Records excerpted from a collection
########
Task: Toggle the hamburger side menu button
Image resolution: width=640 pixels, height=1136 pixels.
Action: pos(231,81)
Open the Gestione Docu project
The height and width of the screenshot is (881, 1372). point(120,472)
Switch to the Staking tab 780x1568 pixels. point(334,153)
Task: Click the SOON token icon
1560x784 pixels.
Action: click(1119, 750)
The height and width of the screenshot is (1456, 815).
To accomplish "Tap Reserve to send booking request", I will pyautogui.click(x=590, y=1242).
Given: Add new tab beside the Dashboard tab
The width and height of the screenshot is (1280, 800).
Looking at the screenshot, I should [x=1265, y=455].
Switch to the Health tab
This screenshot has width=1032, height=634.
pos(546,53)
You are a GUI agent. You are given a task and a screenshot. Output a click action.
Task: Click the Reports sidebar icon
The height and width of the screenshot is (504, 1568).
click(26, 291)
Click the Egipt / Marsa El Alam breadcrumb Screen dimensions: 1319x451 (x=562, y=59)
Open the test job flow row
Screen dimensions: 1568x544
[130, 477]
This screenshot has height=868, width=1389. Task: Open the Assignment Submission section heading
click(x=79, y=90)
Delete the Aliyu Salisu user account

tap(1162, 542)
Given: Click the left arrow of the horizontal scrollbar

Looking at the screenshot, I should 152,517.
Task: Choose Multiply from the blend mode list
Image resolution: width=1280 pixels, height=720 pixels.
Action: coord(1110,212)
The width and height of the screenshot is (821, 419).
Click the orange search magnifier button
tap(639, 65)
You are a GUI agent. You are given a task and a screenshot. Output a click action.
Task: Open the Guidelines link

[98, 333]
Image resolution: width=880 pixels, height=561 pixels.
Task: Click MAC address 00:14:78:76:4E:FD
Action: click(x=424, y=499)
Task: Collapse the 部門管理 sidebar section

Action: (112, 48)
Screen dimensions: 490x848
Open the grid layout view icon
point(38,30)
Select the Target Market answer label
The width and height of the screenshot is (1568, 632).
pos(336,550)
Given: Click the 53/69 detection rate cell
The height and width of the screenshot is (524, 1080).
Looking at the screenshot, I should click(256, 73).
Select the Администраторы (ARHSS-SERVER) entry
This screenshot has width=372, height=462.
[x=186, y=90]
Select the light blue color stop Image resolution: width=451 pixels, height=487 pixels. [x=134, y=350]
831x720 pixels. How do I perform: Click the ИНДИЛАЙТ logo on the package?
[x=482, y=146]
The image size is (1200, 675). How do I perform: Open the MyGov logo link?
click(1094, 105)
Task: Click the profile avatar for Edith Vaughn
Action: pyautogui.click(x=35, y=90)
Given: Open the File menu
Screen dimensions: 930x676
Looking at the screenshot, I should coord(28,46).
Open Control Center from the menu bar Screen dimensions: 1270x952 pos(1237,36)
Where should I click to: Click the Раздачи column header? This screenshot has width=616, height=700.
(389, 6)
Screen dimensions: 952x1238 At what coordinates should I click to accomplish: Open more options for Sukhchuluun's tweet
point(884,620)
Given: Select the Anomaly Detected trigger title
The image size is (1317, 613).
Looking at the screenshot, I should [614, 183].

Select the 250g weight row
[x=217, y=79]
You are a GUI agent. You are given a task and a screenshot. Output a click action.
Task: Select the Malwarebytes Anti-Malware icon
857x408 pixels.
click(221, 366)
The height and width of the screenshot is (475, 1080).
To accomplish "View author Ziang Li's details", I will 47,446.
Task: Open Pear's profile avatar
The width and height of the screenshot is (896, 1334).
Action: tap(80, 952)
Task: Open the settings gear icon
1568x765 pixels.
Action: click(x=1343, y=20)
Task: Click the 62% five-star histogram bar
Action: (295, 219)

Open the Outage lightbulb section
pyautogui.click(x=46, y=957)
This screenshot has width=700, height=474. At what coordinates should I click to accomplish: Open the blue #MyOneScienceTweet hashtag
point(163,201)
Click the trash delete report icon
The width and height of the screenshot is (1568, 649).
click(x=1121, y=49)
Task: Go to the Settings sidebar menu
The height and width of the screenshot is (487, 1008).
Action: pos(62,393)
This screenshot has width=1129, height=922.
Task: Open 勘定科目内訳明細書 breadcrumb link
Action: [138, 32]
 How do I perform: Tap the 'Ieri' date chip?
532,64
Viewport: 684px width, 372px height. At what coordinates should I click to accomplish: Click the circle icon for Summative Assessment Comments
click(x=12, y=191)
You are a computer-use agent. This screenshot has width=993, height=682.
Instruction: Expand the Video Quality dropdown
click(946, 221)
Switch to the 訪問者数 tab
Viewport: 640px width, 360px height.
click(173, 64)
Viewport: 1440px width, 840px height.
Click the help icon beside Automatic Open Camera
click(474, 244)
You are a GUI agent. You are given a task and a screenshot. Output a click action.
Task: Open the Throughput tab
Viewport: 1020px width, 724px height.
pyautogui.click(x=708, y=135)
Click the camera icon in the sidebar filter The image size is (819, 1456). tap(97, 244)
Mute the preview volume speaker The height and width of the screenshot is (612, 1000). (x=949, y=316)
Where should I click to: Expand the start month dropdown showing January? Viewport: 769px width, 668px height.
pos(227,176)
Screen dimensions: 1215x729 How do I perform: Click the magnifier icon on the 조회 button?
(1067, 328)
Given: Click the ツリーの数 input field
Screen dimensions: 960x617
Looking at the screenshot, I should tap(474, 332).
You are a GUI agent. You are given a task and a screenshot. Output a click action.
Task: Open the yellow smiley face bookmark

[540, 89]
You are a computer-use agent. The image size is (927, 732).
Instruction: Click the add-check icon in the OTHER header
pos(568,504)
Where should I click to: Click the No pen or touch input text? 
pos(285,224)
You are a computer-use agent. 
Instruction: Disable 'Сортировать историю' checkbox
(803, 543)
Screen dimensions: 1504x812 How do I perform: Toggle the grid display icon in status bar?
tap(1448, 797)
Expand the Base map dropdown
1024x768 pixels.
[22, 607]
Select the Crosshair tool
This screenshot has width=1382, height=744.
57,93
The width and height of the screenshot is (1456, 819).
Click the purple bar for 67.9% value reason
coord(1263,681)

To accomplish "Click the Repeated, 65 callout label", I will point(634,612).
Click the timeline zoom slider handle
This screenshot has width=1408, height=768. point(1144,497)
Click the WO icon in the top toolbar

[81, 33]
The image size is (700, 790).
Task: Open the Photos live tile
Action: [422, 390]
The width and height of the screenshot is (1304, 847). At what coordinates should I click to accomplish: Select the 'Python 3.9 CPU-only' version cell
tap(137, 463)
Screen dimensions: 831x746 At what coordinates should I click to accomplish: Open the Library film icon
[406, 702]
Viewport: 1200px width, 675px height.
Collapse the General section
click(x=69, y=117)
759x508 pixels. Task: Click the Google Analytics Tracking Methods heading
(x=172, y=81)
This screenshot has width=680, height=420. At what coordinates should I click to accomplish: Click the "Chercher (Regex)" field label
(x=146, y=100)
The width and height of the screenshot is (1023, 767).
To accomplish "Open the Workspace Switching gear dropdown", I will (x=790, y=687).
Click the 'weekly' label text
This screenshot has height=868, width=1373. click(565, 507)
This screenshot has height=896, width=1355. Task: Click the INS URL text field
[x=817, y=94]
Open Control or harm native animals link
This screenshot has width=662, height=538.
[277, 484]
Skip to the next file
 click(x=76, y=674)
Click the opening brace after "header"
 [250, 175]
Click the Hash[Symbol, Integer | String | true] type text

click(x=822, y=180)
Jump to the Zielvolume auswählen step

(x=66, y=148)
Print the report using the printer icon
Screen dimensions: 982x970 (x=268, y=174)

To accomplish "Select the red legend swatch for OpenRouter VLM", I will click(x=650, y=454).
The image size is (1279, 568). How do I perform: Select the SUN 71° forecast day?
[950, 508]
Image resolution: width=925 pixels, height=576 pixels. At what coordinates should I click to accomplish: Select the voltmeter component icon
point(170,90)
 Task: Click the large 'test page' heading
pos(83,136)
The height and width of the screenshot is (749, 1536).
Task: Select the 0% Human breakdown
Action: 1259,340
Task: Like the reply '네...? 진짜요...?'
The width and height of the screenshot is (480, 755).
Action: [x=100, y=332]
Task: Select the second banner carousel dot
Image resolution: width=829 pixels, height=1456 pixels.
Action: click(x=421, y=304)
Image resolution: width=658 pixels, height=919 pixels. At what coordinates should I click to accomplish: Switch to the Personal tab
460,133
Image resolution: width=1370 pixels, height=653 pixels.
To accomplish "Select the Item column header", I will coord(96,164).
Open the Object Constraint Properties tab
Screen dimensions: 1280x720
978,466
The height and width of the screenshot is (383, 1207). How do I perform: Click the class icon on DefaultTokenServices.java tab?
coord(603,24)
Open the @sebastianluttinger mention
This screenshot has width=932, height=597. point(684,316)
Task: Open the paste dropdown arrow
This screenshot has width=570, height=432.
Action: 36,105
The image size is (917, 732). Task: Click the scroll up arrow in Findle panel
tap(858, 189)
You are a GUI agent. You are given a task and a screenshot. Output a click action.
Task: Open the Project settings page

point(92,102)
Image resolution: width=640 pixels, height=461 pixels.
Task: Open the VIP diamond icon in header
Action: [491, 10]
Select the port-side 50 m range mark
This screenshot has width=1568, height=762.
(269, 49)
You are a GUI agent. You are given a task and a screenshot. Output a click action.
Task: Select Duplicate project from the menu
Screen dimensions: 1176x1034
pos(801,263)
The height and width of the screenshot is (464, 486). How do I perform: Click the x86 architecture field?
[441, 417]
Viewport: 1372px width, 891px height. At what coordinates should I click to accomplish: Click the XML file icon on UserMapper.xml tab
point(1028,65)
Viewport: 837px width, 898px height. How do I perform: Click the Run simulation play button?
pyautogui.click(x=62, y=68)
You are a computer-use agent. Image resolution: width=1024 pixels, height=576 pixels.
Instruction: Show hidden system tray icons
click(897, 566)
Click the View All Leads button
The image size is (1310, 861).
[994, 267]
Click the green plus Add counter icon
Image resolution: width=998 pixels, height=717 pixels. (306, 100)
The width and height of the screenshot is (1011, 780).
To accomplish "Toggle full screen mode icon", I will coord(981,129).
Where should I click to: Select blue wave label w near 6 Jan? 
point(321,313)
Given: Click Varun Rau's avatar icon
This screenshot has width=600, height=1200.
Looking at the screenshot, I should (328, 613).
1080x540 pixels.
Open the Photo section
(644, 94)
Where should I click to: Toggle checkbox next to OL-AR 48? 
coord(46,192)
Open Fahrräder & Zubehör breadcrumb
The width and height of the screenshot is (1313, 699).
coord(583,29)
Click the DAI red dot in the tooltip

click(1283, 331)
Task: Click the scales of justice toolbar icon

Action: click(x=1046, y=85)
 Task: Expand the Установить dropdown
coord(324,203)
########
Whenever the string "menu" turns up in a line of the data, copy that line.

## ANSWER FOR THIS EXERCISE
Task: Toggle the hamburger side menu button
Given: Open the File menu
Open Control Center from the menu bar Screen dimensions: 1270x952 pos(1237,36)
Task: Go to the Settings sidebar menu
Task: Select Duplicate project from the menu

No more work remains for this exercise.